There was a time when the Palestinian cause, throughout the Middle East, was generally identified with larger causes than itself. Its diaspora, made up of thousands and thousands of intelligent and educated and ironic people, was on the whole a force for good in the Gulf states, in Jordan, in Lebanon, and elsewhere. If you voyaged to some dark and decrepit state in the region, and could get rid of your clinging official “minder,” it was in some Palestinian apartment that music would play, drinks be served, books be passed around, and humorous remarks made with courage. It became the fashion among some Arabist reporters at this time to allude to the Palestinians as “the Jews of the Middle East.”

Well, Arafat certainly destroyed that dream. His grandiose death-or-glory campaigns made life infinitely harder for the Palestinian populations of Jordan (in 1970) and in Lebanon. Even those conflicts had at least some tincture of revolutionary ardor, in which some Palestinians—not of Arafat’s faction—played a role. But the nadir was reached in 1990, when “the Chairman” ranged himself on the side of Saddam Hussein and stayed with him on the obliteration and annexation of Kuwait. Suddenly, the PLO was implicitly and sometimes explicitly in favor of the erasure of an existing Arab and Muslim state, a member of the Arab League and of the United Nations.

There were two results of this. First, the enormous Palestinian population of Kuwait—numbering between 300,000 and 400,000 people—was abruptly subjected to another nightmare. It suffered from Saddam Hussein’s aggression, and it suffered again from Kuwaiti fury at a perceived Palestinian “fifth column.” Second, the stupidity of Arafat’s bet on the wrong Iraqi horse was compounded further. In order to recover his lost credit with the Saudis and others, he began increasingly, and corruptly, to sound the note of the “Islamist” trumpeter. (Twenty percent of Palestinians are formally Christian, and a large number are secular, but I think it is pretty safe to say that the “Al-Aqsa Martyrs Brigades” and other surrogate groups would not care much to be called “the Jews of the Middle East,” in any tone of voice.)

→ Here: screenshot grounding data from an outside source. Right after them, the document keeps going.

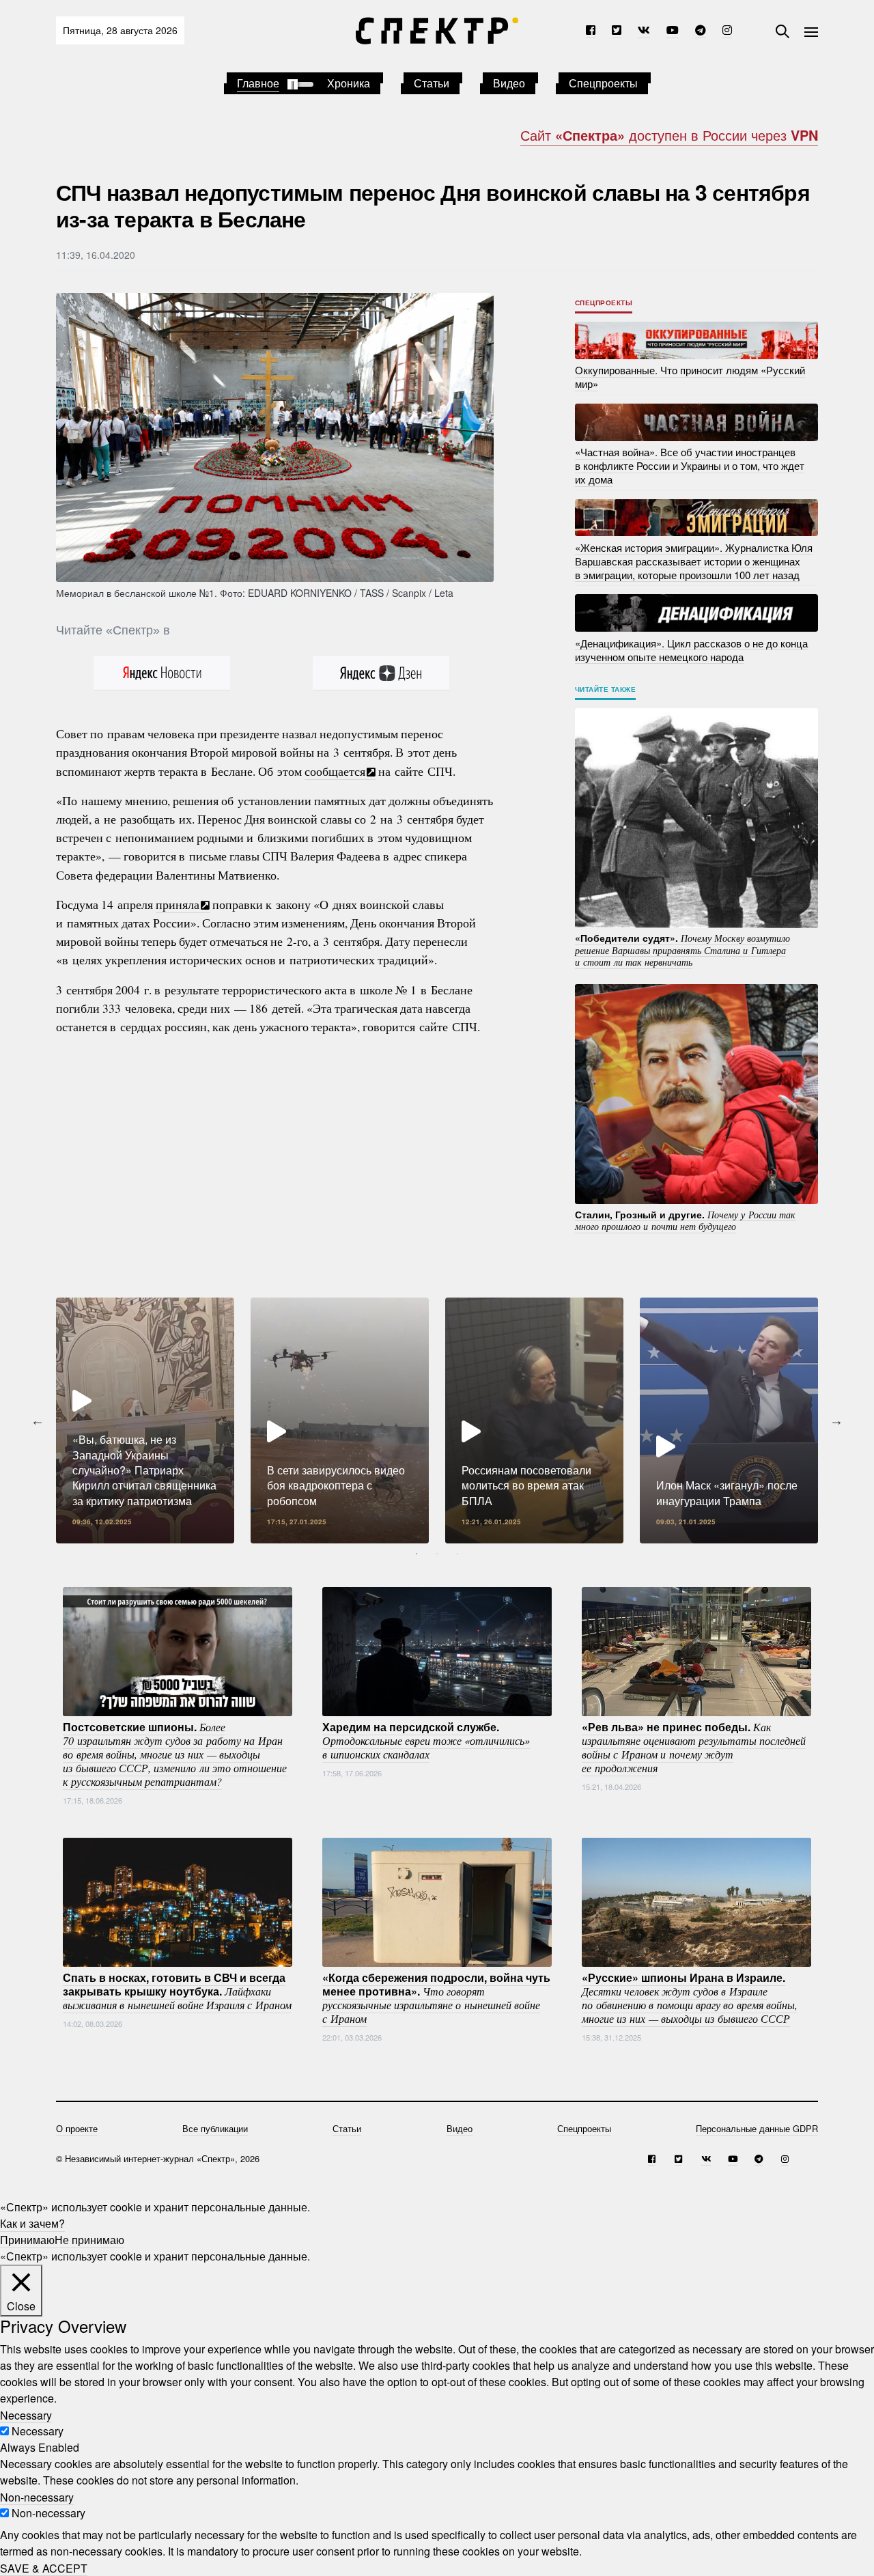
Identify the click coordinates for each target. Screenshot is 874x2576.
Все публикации (215, 2128)
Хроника (348, 83)
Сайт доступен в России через (669, 135)
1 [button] (416, 1553)
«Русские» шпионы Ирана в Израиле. (690, 1998)
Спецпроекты (603, 83)
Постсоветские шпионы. (175, 1754)
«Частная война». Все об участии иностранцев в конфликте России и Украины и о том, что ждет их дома (689, 465)
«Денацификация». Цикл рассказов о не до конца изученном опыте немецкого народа (691, 649)
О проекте (77, 2128)
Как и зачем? (32, 2223)
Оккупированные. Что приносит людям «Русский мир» (690, 377)
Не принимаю (89, 2240)
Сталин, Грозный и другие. (685, 1220)
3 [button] (457, 1553)
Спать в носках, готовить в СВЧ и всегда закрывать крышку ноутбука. (177, 1991)
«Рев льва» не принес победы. (694, 1747)
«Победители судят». (682, 949)
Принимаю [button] (27, 2240)
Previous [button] (37, 1420)
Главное (258, 83)
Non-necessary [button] (37, 2496)
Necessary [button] (26, 2414)
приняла (177, 904)
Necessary (38, 2431)
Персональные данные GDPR (757, 2128)
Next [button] (836, 1420)
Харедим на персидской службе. (426, 1740)
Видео (509, 83)
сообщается (335, 771)
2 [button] (437, 1553)
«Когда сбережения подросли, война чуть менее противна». (436, 1998)
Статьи (431, 83)
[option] (145, 1420)
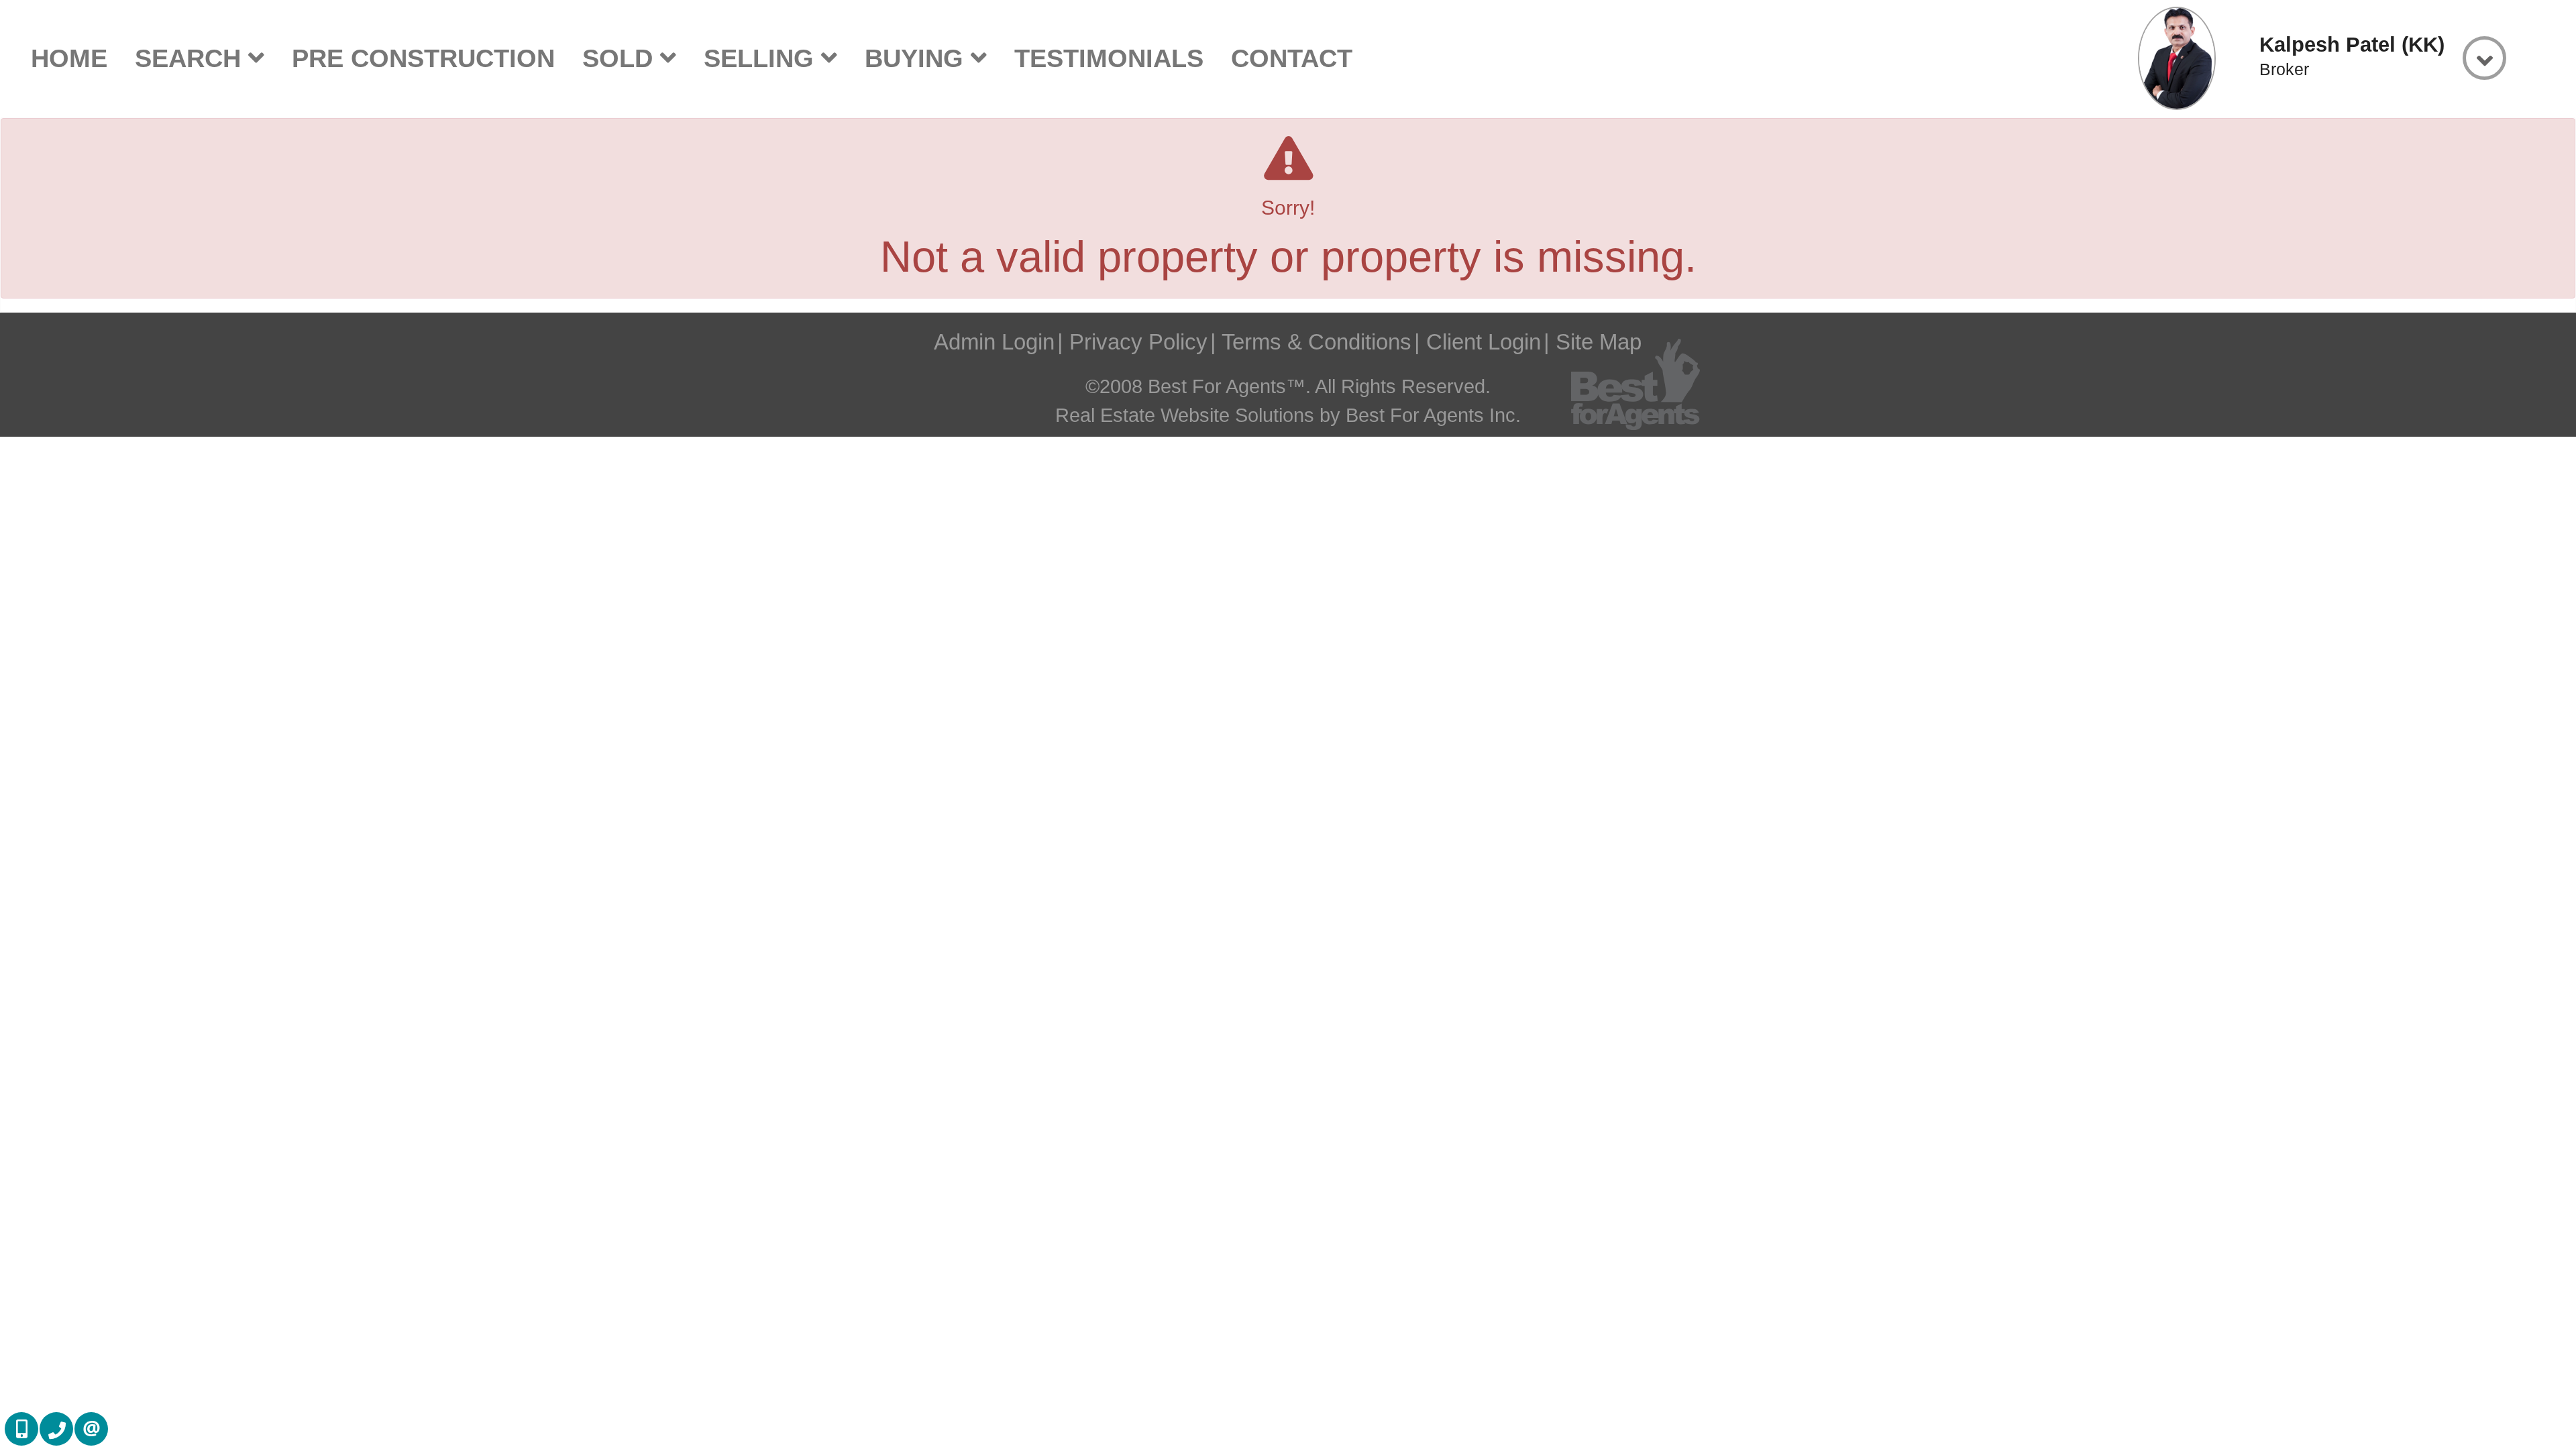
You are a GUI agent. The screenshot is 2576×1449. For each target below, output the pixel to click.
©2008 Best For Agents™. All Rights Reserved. (1288, 386)
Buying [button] (918, 58)
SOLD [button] (621, 58)
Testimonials (1108, 58)
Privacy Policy (1138, 341)
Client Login (1483, 341)
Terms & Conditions (1316, 341)
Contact (1291, 58)
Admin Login (994, 341)
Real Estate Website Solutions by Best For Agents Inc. (1288, 415)
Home (69, 58)
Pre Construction (423, 58)
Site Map (1599, 341)
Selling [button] (762, 58)
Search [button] (191, 58)
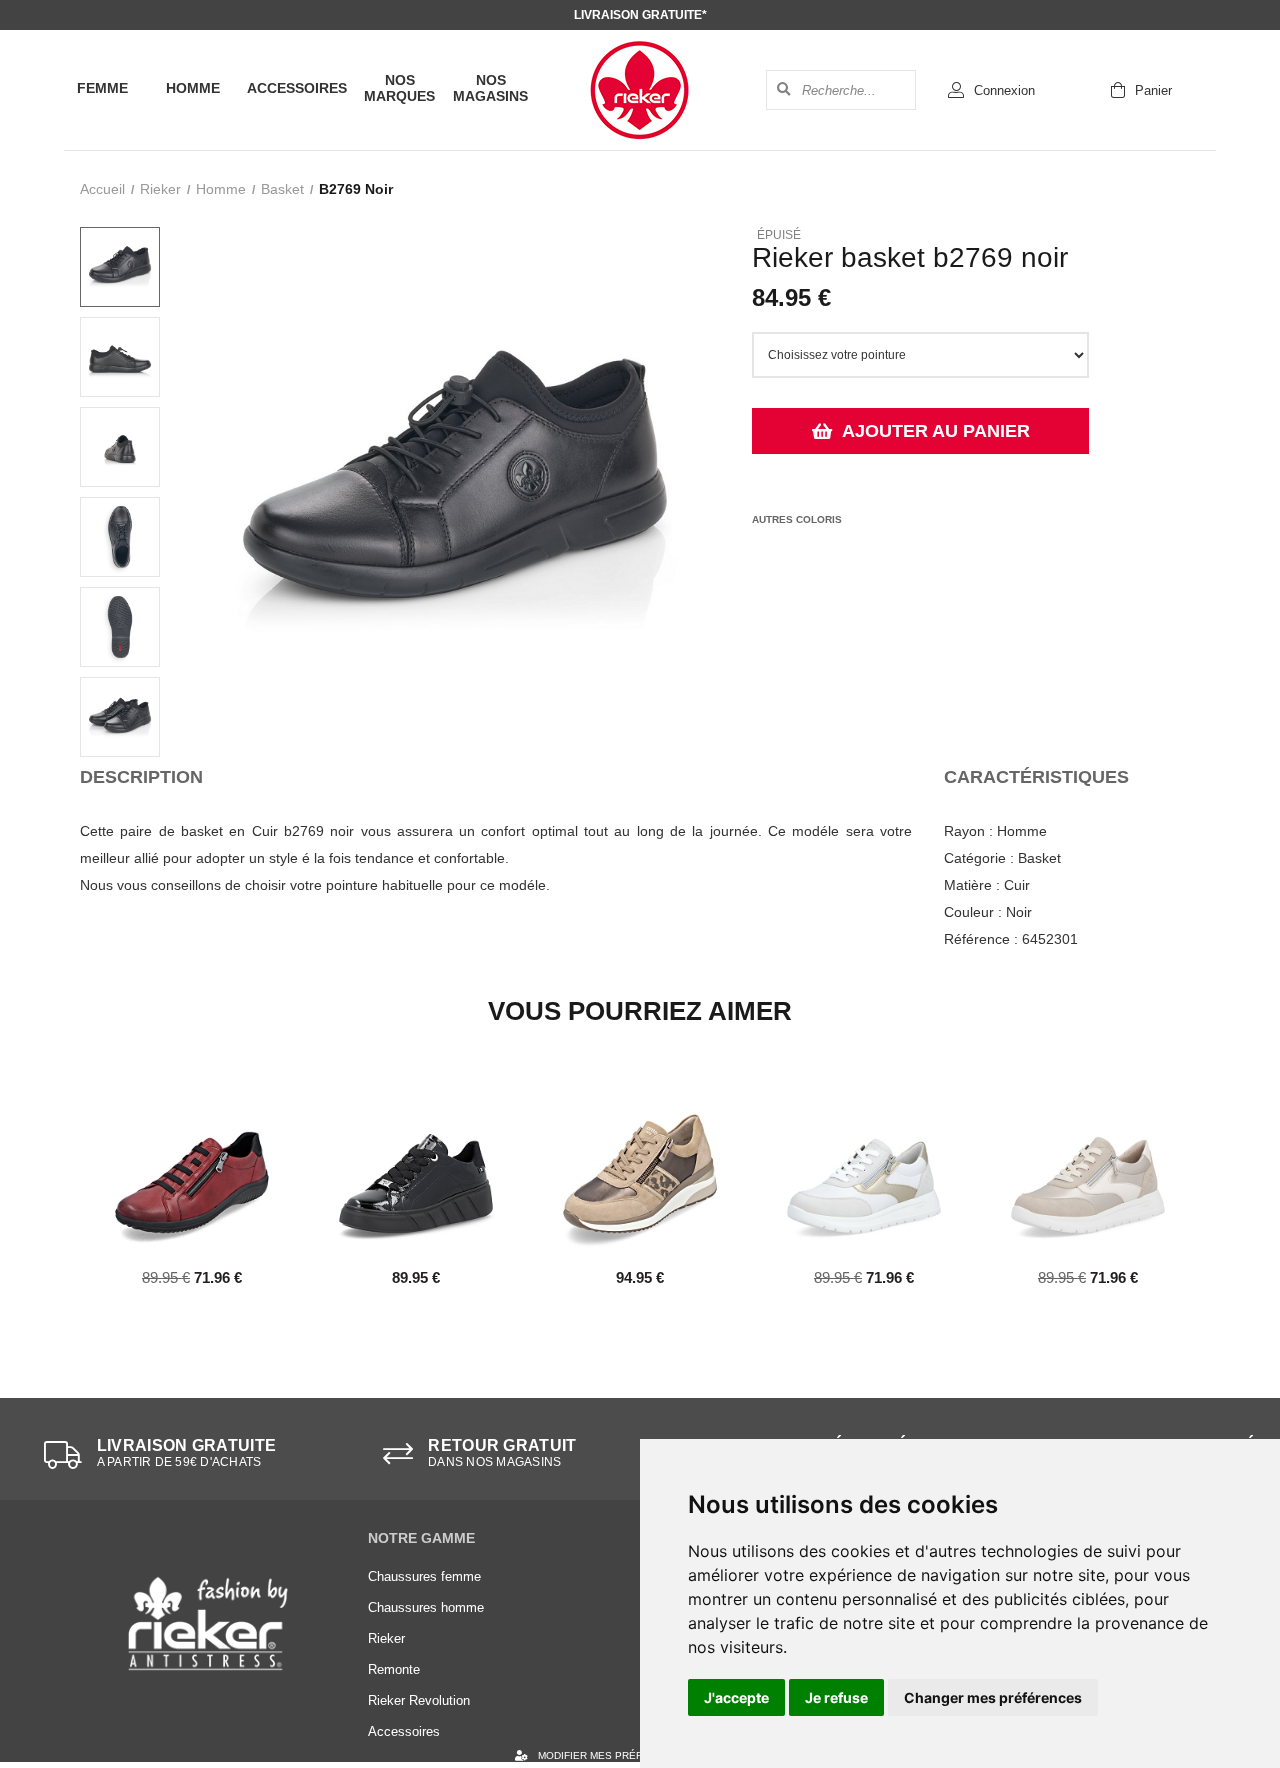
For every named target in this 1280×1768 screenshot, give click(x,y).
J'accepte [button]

A short time after the end of the Gulf War in 1991, I was introduced to Sari Nuseibeh, who is one of the most brilliant intellectuals of the Palestinian movement as well as—by virtue of his ancient lineage—one of the Arab aristocracy of Jerusalem. (He was, until Sharon closed it down, a senior member of the Palestinian Authority in that city.) Looking back, he said, he realized what the PLO should have done. They should have offered an armed detachment to the Coalition forces in Iraq, and taken part in the liberation of Kuwait. Think of the implications. … Imagine what a different world we might be inhabiting if Arafat had been capable of even thinking like that.

The famously “generous” terms offered to Arafat by Clinton and Barak were not as generous as all that. But his response was even more contemptible than is usually reported. He suddenly announced, first, that he represented the world’s billion Muslims on the issue of Jerusalem and, second, that his own life might be in danger if he signed the wrong deal. Clearly, Arafat has never had—and could never have received—any general mandate from the Muslim world on Jerusalem or anything else. And as for the threat to his life—was this not the same man who used the word “martyr” in every other sentence and announced from his besieged compound that it was his highest desire? Willing to die in a pointless scuffle but not willing to risk anything for an agreement? In cold fact, Arafat was protected from “martyrdom” at Israel’s hands, as he well knew, by an edict of President Bush to Sharon. The charming conclusion of this drama is now the widely spread rumor that the chairman was martyred after all, having been poisoned by the Jews: a rumor itself perhaps designed to pre-empt any discussion of his AIDS-like symptoms at the end. What a squalid and ignoble terminus, to a life of steadily diminishing returns.